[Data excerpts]
------------
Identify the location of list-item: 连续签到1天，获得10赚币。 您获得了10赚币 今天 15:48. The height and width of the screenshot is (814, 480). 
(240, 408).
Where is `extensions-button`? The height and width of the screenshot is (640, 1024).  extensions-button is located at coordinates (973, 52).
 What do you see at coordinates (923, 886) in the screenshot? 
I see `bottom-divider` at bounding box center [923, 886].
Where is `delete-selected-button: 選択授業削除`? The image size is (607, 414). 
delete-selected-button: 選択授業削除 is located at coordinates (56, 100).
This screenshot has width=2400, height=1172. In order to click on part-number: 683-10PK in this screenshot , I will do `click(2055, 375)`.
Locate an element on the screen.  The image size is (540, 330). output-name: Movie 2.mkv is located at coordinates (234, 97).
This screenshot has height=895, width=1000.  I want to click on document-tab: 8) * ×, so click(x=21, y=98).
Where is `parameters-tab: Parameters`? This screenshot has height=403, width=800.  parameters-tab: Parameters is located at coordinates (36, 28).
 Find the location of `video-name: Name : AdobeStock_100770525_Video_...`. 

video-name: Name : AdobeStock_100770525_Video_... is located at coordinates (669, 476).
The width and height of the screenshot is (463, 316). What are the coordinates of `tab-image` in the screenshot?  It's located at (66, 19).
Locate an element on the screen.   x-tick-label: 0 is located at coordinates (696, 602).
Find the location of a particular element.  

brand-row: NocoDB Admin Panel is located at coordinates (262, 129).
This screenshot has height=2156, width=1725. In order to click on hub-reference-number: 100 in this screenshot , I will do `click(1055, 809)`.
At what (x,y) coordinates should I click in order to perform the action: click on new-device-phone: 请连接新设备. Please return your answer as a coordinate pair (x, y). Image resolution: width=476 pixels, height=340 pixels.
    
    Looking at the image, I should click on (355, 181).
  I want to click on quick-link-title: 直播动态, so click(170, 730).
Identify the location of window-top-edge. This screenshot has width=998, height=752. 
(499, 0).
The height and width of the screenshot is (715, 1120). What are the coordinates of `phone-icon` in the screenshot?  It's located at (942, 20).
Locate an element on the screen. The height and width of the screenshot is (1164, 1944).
------------
- [To do] Lay out the items in the stretch from the line containing "The width and" through the line containing "This screenshot has height=2156, width=1725." as a two-column CSV with the headers instruction and response. Give one row per item, with its text under instruction and its answer under response, each in a single quoted field with line breaks turned into spaces.

- [Output for this task]
instruction,response
"The width and height of the screenshot is (463, 316). What are the coordinates of `tab-image` in the screenshot?","It's located at (66, 19)."
"Locate an element on the screen.","x-tick-label: 0 is located at coordinates (696, 602)."
"Find the location of a particular element.","brand-row: NocoDB Admin Panel is located at coordinates (262, 129)."
"This screenshot has height=2156, width=1725. In order to click on hub-reference-number: 100 in this screenshot",", I will do `click(1055, 809)`."